Authors share story of young girl’s brave battle

Jerry Brewer never intended to delve so deeply into the story of Gloria Strauss.

Jerry Brewer never intended to delve so deeply into the story of Gloria Strauss.

The Seattle Times sports columnist thought it was going to be a one-time piece — then, as he’d done so many times before, he’d move on to his next story.

“I thought I was just going to do a story about a basketball coach on a hot streak, whose wife has (Multiple sclerosis), and whose daughter has cancer,” Brewer said.

Was he ever wrong.

The story of Gloria, the daughter of then Kennedy High School boys basketball coach Doug Strauss, became so much more. Brewer transformed the feature into a 14-part series about Gloria’s battle with the deadly childhood cancer, Neuroblastoma.

He followed the family’s daily trials and tribulations. He witnessed a deep faith — unlike any he’d seen before. He observed the struggles involved with raising six other children, while trying to work. He was with the family virtually every day from May 2007, up until 11-year-old Gloria lost an almost five-year battle in September 2007.

“It was literally almost an every day thing for six months,” Brewer said. “As a reporter that’s something I’ve never really experienced before. It was like ‘Wow, how do I handle this, how do I handle my own emotions and still tell the story as a journalist?’ It was a pretty incredible challenge.”

The series earned rave reviews, drawing attention from all over the country, and the world.

But Brewer and the Strauss’s didn’t want the memory or the message of Gloria to end there. At the request of the family, Brewer started writing a book a year-and-a-half ago.
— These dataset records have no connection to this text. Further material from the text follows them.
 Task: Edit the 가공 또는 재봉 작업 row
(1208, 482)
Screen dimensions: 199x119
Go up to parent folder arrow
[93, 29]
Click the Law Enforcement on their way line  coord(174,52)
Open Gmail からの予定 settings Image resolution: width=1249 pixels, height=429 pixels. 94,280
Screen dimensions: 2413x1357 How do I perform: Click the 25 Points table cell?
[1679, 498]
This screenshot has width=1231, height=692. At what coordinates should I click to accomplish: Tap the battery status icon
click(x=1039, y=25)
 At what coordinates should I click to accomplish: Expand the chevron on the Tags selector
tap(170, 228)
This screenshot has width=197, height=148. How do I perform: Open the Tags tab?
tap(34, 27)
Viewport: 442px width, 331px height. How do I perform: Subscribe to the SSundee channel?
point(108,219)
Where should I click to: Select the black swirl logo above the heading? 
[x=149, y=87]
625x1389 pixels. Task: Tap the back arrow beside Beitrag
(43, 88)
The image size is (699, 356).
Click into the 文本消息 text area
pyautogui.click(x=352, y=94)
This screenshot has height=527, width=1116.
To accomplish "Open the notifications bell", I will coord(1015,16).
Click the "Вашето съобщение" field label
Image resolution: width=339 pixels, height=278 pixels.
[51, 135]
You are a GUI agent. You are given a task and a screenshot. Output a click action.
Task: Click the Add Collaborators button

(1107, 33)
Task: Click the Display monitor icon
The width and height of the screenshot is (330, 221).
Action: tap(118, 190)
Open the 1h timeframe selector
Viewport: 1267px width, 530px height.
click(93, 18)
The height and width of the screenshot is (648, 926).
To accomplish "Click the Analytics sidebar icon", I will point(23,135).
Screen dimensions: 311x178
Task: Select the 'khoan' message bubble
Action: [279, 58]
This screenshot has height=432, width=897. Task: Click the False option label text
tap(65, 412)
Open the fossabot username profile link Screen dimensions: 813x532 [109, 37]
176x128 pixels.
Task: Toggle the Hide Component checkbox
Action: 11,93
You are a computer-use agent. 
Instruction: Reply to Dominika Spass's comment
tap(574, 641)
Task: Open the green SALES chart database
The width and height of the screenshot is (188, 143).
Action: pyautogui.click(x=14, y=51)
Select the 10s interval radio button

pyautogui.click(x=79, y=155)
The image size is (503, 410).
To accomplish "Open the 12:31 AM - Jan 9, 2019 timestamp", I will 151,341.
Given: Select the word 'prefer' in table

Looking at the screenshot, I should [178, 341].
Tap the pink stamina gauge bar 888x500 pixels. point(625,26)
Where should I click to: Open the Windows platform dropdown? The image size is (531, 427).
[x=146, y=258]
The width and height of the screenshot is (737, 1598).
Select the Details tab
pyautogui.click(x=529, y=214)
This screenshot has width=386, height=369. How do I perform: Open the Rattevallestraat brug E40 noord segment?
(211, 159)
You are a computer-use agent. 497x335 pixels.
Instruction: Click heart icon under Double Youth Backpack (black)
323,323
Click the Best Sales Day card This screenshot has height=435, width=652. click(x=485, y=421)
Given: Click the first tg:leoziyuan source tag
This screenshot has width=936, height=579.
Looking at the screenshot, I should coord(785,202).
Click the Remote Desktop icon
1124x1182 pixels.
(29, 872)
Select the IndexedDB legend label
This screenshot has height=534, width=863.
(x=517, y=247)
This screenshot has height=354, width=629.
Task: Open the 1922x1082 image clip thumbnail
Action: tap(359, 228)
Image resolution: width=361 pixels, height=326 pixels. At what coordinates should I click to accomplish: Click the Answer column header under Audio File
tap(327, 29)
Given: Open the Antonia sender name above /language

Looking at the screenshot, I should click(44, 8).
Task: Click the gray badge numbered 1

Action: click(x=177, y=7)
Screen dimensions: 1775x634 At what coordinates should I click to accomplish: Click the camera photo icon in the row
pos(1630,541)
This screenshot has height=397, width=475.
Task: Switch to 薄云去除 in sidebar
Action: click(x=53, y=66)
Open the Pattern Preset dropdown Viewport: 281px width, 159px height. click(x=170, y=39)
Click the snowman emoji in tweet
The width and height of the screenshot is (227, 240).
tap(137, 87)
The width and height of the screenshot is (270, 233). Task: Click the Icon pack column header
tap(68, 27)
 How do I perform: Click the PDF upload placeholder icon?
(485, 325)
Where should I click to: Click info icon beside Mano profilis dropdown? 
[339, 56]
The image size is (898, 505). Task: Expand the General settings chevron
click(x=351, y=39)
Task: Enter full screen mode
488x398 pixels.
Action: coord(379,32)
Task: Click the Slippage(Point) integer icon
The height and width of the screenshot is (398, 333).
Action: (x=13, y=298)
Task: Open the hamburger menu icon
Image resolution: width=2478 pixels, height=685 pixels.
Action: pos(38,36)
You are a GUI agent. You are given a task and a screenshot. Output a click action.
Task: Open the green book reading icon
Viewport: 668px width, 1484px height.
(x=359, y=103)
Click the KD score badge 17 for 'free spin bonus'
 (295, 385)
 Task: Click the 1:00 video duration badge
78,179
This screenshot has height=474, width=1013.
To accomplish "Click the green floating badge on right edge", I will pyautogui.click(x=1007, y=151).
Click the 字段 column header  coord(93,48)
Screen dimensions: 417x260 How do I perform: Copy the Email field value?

“For me it’s the one story will stick with me for my entire life,” he said. “We’re so used to just moving on from story to story. This one’s always going to stay with me.”

The 240-page “Gloria’s Miracle” was released in September of this year. Since then, Brewer and Doug Strauss started touring the region, spreading the importance of faith, and creating an awareness of Neuroblastoma.

“We share a lot of Gloria and who she is, and where she is now,” Strauss said.

The duo made their first appearance on the Eastside this Wednesday, speaking to the student body at Eastside Catholic High School. They will return to the Sammamish Plateau, Tuesday, Nov. 24 for a book signing, and a question-and-answer session. A pre-signing period will begin at 5:30 p.m., followed by a talk at 6 p.m. More signings will follow the presentation.

“It’s not just an Eastside Catholic event, hopefully it’s an Eastside event, or even a Seattle event,” ECHS boys basketball coach Steve Kramer said. “If people want to drive to it, it’s open to them.”

Brewer said over half of the proceeds from “Gloria’s Miracle” go to the Strauss family, and another part goes to their non-profit organization, Gloria’s Angels. Strauss, who resigned from his coaching position and job as a Spanish teacher at Kennedy after Gloria’s death, started the foundation which supports families in need.

“Our mission is lifting burdens of families of going through life-threatening illnesses,” he said, noting Gloria’s Angels create teams of people to support things like laundry, meals and transportation.

Brewer and Strauss, who have become great friends, plan on continuing to spread the courageous tale of Gloria.

Brewer said he’s learned so much from the family.

He hopes by speaking to others, they can take in a similar message.

“Tough times don’t last, tough people do,” he said.